• **ASSIGNMENT**
The full listing should be set down again precisely.

• **PROVIDED DATA**
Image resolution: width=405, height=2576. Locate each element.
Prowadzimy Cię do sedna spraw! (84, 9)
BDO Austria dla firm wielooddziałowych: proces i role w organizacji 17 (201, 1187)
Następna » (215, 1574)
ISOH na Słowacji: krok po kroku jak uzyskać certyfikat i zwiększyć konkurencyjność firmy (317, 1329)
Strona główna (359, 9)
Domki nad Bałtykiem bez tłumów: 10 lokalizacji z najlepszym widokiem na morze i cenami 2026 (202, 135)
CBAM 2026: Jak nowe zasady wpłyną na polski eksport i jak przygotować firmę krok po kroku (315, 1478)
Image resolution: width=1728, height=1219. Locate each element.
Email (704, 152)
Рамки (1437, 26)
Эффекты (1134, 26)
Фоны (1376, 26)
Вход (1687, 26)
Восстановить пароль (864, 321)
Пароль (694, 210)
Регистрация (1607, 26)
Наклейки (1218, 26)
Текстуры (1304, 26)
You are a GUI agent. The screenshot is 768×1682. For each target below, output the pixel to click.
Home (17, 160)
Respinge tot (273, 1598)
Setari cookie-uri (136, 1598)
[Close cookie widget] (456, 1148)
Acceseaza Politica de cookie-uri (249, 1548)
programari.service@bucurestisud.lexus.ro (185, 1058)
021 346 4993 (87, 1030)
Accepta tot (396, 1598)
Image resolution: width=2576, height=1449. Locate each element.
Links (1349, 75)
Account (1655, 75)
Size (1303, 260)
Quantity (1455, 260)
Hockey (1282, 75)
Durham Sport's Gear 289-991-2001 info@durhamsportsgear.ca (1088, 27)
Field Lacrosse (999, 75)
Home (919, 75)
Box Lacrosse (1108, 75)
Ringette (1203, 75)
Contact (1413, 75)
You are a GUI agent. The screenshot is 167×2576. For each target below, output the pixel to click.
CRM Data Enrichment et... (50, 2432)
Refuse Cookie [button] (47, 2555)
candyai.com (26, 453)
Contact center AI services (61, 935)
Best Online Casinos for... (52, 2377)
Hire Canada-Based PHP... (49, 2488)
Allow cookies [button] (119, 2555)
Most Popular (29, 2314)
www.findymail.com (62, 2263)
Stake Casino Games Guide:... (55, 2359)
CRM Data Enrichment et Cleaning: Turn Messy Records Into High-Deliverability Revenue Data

• **WORKED SOLUTION**
Image resolution: width=405, height=2576. Locate each element.
Prowadzimy Cię do sedna spraw! (84, 9)
BDO Austria dla firm wielooddziałowych: proces i role w organizacji 17 (201, 1187)
Następna » (215, 1574)
ISOH na Słowacji: krok po kroku jak uzyskać certyfikat i zwiększyć konkurencyjność firmy (317, 1329)
Strona główna (359, 9)
Domki nad Bałtykiem bez tłumów: 10 lokalizacji z najlepszym widokiem na morze i cenami 2026 (202, 135)
CBAM 2026: Jak nowe zasady wpłyną na polski eksport i jak przygotować firmę krok po kroku (315, 1478)
Image resolution: width=1728, height=1219. Locate each element.
Email (704, 152)
Рамки (1437, 26)
Эффекты (1134, 26)
Фоны (1376, 26)
Вход (1687, 26)
Восстановить пароль (864, 321)
Пароль (694, 210)
Регистрация (1607, 26)
Наклейки (1218, 26)
Текстуры (1304, 26)
You are a GUI agent. The screenshot is 768×1682. For each target below, output the pixel to click.
Home (17, 160)
Respinge tot (273, 1598)
Setari cookie-uri (136, 1598)
[Close cookie widget] (456, 1148)
Acceseaza Politica de cookie-uri (249, 1548)
programari.service@bucurestisud.lexus.ro (185, 1058)
021 346 4993 (87, 1030)
Accepta tot (396, 1598)
Image resolution: width=2576, height=1449. Locate each element.
Links (1349, 75)
Account (1655, 75)
Size (1303, 260)
Quantity (1455, 260)
Hockey (1282, 75)
Durham Sport's Gear 289-991-2001 info@durhamsportsgear.ca (1088, 27)
Field Lacrosse (999, 75)
Home (919, 75)
Box Lacrosse (1108, 75)
Ringette (1203, 75)
Contact (1413, 75)
You are a GUI agent. The screenshot is 167×2576. For each target below, output the pixel to click.
CRM Data Enrichment et... (50, 2432)
Refuse Cookie [button] (47, 2555)
candyai.com (26, 453)
Contact center AI services (61, 935)
Best Online Casinos for... (52, 2377)
Hire Canada-Based PHP... (49, 2488)
Allow cookies [button] (119, 2555)
Most Popular (29, 2314)
www.findymail.com (62, 2263)
Stake Casino Games Guide:... (55, 2359)
CRM Data Enrichment et Cleaning: Turn Messy Records Into High-Deliverability Revenue Data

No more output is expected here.